FWIW, it looks like Boston won that trade, even with Sale's injuries: Yuan Moncada was as good a prospect as you could find in baseball, and he has been a disappointment with the White Sox. Michael Kopech was an elite prospect, as well, and showed flashes of complete dominance...but injuries and uneven performance have made him a disappointment, too. The other two prospects didn't pan out at all.
The extension came in March of 2019 - which otherwise would have been his last year with the Sox. Yes, he missed a few games in 2018, but he finished the season with 158 IP at 209 ERA+. And this was after three straight 200+ IP years (including leading the league in 2017). There's no reason to think this wasn't just a blip for Sale, similar to his 2014 season.
Sale extension thread
There is one comment I saw after briefly scanning that had any reservation about the signing.
Does, "he's a pitcher" count as a reason?
Sure, if you want the Sox to never sign a pitcher to a large contract, go for it. But SBPT was OK with the Price signing, so that's not the argument being made here.
Personally, I think it the Eovaldi signing was much more impactful. He was much more of an injury risk and more easily replaced. Going into 2019 the Sox had Sale, Price, E Rod, & Porcello, with Hector Velasquez, Brian Johnson, & Steven Wright as 5th/6th starter potentials. On paper that gets it done. Instead the Sox tripled down on pitching without a long term plan for Betts in place, just very poorly thought out (they also signed Steve Pearce to a bad contract after his 2018 postseason heroics). Obviously didn't work out great in 2019, Sale was not #1 starter material and missed a few starts, same for Price, Porcello sucked, Eovaldi sucked and got hurt, and all other options sucked or got hurt as well.

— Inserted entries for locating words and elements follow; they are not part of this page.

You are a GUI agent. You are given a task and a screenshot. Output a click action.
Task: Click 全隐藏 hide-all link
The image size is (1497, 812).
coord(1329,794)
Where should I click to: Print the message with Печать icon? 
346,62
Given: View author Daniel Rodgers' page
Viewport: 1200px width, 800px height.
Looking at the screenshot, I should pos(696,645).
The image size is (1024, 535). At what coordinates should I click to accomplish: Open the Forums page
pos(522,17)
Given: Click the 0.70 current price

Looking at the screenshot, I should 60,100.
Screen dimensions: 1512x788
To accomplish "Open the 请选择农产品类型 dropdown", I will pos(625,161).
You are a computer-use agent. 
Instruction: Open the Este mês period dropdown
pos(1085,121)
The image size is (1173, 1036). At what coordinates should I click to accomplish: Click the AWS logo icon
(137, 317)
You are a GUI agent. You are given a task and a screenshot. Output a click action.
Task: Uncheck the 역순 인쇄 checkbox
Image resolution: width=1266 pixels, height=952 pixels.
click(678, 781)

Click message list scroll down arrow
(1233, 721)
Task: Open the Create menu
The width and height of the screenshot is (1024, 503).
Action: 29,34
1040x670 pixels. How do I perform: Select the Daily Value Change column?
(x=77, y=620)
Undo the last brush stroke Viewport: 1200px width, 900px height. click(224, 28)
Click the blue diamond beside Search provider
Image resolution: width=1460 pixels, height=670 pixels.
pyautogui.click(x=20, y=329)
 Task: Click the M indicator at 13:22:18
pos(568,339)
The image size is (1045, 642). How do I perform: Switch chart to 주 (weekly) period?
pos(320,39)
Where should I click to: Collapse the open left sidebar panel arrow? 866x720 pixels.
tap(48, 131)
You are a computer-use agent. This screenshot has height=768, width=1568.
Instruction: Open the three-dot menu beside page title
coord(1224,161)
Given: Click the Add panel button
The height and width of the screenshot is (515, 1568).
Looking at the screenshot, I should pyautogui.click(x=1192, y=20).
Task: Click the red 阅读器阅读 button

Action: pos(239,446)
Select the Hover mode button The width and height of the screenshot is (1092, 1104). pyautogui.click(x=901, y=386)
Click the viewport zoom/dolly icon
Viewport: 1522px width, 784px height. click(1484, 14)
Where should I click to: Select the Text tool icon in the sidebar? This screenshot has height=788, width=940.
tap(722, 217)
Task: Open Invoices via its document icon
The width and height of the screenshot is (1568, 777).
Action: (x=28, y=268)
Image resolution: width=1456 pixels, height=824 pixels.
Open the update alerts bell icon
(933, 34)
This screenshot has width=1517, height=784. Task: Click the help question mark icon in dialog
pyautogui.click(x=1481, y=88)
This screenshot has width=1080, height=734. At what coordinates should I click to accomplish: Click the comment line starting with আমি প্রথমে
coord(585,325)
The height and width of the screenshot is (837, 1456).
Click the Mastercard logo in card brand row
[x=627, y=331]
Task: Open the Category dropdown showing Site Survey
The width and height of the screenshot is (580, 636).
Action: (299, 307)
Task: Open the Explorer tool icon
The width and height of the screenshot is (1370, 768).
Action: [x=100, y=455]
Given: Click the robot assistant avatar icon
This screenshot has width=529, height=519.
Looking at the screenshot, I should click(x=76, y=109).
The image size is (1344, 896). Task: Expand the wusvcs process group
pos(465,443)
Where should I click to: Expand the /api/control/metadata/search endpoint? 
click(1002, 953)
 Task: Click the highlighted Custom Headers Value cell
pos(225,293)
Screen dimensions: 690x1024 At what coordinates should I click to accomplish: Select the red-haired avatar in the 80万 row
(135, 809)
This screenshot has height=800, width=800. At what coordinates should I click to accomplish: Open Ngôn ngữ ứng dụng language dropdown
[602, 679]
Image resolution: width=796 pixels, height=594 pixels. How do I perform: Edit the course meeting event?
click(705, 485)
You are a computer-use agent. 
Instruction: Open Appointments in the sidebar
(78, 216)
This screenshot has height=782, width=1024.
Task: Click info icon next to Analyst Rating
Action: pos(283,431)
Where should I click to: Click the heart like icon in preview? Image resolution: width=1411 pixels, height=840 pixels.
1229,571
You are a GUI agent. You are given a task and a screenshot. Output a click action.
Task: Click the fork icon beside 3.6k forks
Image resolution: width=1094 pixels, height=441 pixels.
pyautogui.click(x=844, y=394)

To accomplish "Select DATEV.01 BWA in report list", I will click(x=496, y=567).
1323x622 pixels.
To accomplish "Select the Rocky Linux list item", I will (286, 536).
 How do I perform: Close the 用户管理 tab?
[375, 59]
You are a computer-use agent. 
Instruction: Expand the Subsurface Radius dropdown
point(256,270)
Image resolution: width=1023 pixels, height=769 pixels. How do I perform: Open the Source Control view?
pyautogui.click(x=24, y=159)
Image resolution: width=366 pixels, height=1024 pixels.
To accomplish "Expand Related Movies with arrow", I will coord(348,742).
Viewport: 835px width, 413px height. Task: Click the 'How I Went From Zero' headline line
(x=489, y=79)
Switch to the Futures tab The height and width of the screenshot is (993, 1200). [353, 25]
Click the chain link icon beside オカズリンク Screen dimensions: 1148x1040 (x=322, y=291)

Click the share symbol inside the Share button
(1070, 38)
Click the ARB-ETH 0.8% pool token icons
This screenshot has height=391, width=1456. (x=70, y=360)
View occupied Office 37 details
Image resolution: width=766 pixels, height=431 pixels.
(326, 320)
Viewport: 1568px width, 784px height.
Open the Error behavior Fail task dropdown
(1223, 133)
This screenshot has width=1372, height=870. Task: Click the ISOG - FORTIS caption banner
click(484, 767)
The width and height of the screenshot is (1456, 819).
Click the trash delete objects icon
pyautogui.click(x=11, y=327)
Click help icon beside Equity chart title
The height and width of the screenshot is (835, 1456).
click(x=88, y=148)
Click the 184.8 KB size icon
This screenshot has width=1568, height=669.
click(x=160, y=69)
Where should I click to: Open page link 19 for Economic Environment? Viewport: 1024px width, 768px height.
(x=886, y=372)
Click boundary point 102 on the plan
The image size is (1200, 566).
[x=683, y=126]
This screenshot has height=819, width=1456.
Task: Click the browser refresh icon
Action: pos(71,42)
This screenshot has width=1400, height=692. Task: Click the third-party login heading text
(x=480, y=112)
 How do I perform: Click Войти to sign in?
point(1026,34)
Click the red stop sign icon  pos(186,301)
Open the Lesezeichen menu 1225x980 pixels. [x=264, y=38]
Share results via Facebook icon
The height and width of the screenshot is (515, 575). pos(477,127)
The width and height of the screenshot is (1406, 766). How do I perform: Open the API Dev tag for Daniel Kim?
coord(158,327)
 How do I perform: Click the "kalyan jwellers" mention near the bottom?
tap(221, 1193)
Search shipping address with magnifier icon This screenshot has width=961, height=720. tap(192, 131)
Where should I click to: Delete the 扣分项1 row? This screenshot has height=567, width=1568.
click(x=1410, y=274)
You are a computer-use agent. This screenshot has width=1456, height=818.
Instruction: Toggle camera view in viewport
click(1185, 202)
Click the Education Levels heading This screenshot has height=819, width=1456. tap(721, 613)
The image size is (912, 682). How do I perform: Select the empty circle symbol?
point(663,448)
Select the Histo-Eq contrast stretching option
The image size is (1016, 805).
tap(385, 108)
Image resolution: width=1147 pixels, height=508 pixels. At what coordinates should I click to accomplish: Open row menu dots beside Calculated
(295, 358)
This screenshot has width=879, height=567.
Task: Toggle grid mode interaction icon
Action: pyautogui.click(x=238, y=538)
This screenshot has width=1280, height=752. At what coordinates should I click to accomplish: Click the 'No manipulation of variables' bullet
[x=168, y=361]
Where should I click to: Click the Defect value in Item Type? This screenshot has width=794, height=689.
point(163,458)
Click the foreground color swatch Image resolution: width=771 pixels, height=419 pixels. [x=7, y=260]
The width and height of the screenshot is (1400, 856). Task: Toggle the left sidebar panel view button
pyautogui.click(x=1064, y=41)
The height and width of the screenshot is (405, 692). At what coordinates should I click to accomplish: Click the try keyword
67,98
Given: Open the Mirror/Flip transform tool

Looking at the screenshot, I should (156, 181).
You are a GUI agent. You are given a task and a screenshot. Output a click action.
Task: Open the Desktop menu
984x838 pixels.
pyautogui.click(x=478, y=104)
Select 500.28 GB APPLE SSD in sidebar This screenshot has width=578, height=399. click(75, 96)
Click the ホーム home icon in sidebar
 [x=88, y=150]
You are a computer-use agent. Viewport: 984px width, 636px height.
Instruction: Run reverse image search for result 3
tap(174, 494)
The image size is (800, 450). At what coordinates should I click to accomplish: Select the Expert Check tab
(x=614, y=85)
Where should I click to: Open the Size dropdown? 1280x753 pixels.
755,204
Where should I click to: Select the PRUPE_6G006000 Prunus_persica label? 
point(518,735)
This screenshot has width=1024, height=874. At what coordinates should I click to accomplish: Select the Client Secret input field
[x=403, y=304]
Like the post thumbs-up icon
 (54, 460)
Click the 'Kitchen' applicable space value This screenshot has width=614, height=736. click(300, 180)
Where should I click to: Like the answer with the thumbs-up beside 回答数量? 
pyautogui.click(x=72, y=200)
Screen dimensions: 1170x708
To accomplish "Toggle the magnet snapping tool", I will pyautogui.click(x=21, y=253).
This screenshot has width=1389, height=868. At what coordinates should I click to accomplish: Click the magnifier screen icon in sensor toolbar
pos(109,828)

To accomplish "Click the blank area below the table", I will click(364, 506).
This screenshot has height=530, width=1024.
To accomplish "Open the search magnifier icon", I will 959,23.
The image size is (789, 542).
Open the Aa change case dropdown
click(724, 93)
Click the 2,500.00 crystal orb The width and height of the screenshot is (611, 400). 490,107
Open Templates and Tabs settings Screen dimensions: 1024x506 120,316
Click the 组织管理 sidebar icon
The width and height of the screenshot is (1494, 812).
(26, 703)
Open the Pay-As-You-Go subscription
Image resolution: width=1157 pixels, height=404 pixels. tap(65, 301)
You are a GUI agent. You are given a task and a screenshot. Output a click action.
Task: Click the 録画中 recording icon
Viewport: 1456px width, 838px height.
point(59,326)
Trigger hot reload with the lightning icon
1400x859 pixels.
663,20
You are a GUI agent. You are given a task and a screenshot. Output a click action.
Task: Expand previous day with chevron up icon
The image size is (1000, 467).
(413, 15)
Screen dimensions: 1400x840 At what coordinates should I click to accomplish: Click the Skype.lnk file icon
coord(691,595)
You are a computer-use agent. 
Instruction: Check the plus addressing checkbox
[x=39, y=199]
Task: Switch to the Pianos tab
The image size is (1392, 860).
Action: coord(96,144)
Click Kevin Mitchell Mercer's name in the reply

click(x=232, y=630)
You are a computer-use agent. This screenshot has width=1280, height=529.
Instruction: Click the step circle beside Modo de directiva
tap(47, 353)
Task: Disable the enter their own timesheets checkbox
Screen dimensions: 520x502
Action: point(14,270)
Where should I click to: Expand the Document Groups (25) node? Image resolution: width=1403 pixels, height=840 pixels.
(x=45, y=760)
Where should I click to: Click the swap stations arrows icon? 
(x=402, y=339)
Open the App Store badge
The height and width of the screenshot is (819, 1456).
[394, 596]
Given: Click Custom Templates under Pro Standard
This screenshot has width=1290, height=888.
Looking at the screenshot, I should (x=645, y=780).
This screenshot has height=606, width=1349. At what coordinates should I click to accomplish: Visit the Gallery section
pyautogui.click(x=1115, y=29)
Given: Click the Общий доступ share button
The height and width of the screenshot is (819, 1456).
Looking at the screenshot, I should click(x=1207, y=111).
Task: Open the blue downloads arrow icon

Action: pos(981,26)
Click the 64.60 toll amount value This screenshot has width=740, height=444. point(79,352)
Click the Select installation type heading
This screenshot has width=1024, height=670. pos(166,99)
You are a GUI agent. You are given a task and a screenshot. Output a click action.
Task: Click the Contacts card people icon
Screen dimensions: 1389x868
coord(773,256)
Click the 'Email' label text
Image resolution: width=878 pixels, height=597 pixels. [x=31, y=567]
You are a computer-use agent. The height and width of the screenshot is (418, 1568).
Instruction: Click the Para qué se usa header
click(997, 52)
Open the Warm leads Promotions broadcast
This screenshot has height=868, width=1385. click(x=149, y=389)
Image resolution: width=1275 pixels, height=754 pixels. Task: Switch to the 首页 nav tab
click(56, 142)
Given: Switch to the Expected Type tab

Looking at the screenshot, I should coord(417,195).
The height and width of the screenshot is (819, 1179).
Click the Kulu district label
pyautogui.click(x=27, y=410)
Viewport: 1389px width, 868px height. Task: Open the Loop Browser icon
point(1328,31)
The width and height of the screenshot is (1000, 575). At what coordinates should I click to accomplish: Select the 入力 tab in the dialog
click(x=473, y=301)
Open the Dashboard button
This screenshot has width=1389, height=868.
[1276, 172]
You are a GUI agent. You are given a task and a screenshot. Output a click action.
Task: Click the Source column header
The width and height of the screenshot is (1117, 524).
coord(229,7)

That's not the point. If a pitcher is coming off an abbreviated season, as Sale was, there is ample reason to think it might not be a blip. And, as it turns out, it wasn't.
Another thing to consider is that Sale's possible fragility, coming off a 158 IP season, was baked into the contract. He got a 5 year, $145 million extension, structured in a way to count as ~$25 million/year AAV. At the time, pitchers of his caliber were getting $200 million + and $30 million + per year.
So yeah, it's gone really poorly. But it's not like they just ignored his health when signing him.